Crikey's Language Blog

The Talkley Award – a word nerd’s night of nights

   

Piers Kelly writes:

Earlier this month the inaugural Talkley Award was presented to celebrity linguist Kate Burridge at a small ceremony in Canberra.

The award acknowledges the contributions of Australian linguists who promote language awareness in the public arena. As well as her appearances on ABC radio and television, Burridge was recognised for her part in getting linguistics into Victorian high schools and for her contributions to the development of the national curriculum.

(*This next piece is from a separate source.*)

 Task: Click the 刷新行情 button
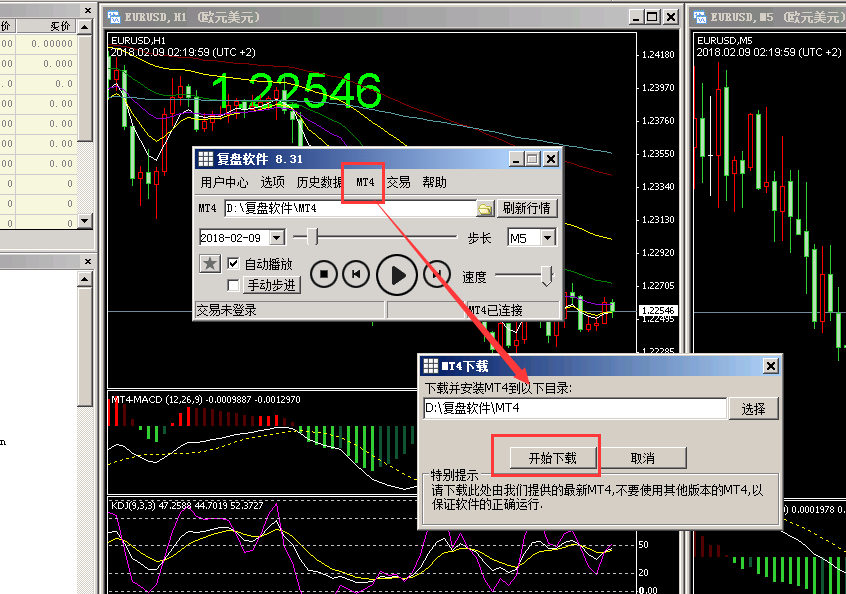[x=527, y=208]
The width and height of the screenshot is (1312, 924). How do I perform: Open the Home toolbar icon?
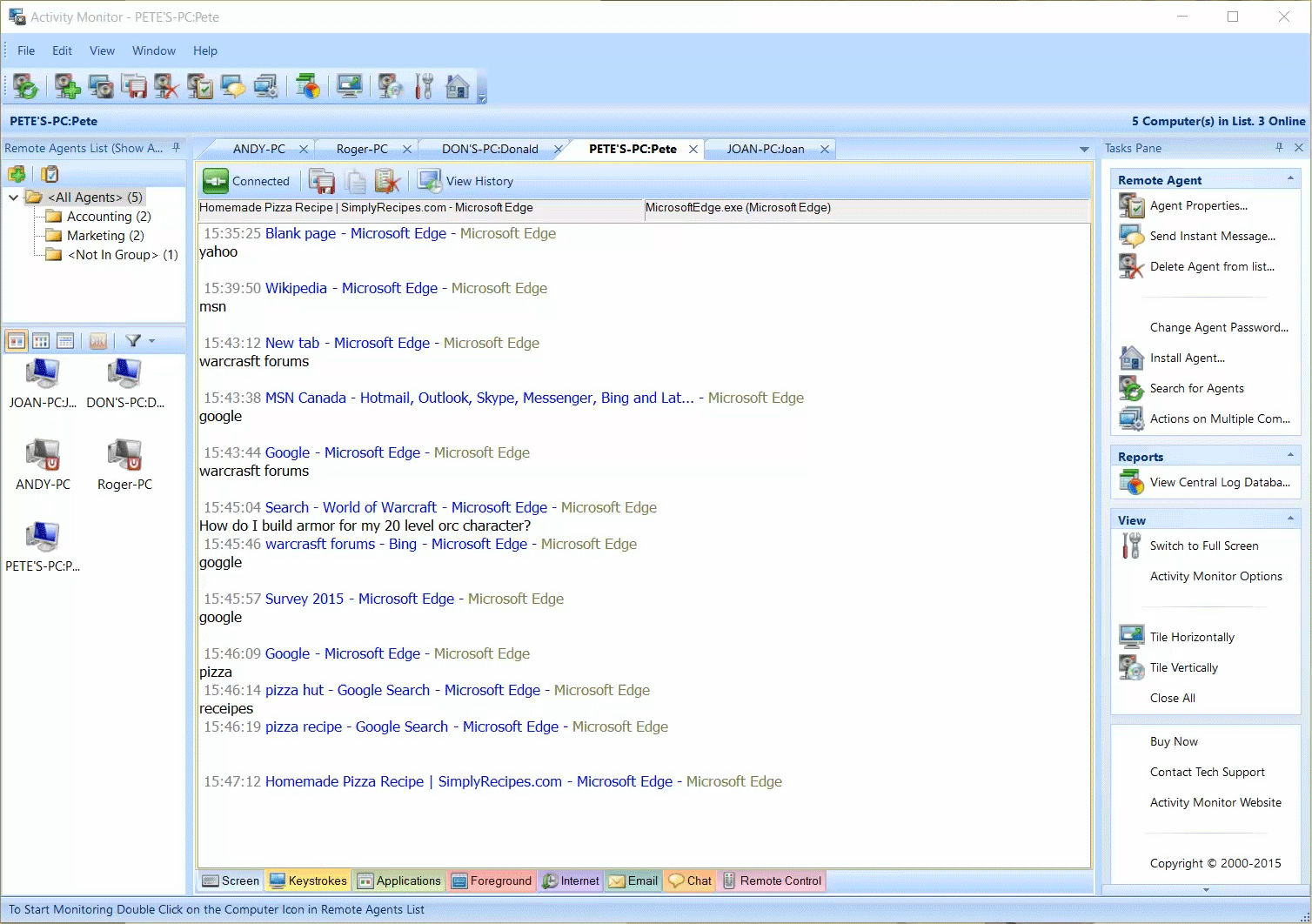(x=456, y=86)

“People care deeply about language and I love doing this sort of work,” Burridge said. “In fact a lot of my research has been inspired by the general public – many wonderful comments and questions that have taken me down linguistic paths I would never have imagined”

The award ceremony was part of Langfest 2011, a series of language-related conferences and workshops being held in Canberra over the first half of December. Langfest has had so many nerdsome highlights, that I don’t really know where to begin.

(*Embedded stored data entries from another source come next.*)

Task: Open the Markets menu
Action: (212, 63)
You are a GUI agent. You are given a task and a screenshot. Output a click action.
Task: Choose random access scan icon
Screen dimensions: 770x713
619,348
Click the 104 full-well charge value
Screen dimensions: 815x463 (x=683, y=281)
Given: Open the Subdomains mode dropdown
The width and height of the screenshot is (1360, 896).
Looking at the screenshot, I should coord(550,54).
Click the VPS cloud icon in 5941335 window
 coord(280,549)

Personal favourites: Sarah Ogilvie on the dictionaries of the future, Tim McNamara on using language to assess refugee claims, Diana Eades on language and Aboriginal participation in the legal system, Simon Musgrave and Kate Burridge on possible Irish features in 19th century Australian speech written records, and the mindblowing Auslan signers who simultaneously interpreted some of the sessions.

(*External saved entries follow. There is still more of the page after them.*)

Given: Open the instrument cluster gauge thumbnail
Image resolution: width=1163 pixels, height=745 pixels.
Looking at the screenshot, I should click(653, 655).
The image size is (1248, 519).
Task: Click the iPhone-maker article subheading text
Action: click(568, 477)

Fully sickos were represented by Lauren Gawne talking about communicating through gesture (and a delightful talk on LOLcats, see the previous post), William Steed on tone in Lishui, and your humble correspondent on the structure of a created language from the Philippines.

Langfest also brought the Linguistics in the Pub movement to the capital with plans to expand to other cities too. Stay tuned!

 

3 Comments

  1. 1
    Simon Musgrave
    Posted December 14, 2011 at 9:51 am | Permalink

    Thanks for the recognition, Piers. But just for clarity, Kate and I were talking about possible Irish features in 19th century Autralian English in written sources. For obvious reasons, it is very hard to say much about Australian speech in the 19th century, but Kate has unearthed some very valuable data in (quasi-)verbatim reports of court cases in Sydney in the middle of the century: see Burridge, Kate. 2010. ‘Linguistic evidence for Early Australia English’ in Raymond Hickey (ed.) Varieties of English in Writing: The written word as linguistic evidence. (John Benjamins). It sounds dry I know, but it’s a good read – just what you would expect from a Talkley recipient!

  2. 2
    Greg Dickson
    Posted December 14, 2011 at 10:18 am | Permalink

    Simon I wish I had’ve gone to your talk. Have you also looked at the influence Irish English may have had on Aboriginal Englishes? I have a recording from 1960 that Ken Hale made with a speaker of an endangered language in remote NT and the speaker’s English sounds rather Irish-influenced to my untrained ear, e.g. ending sentences with ‘like’. I realise it’s not quite 19th century, but I wonder if you would find it interesting to listen to?

  3. 3
    Piers Kelly
    Posted December 14, 2011 at 10:39 am | Permalink

    Sorry Simon, I was misrepresenting you in the interests of a snappy turn of phrase! Will update.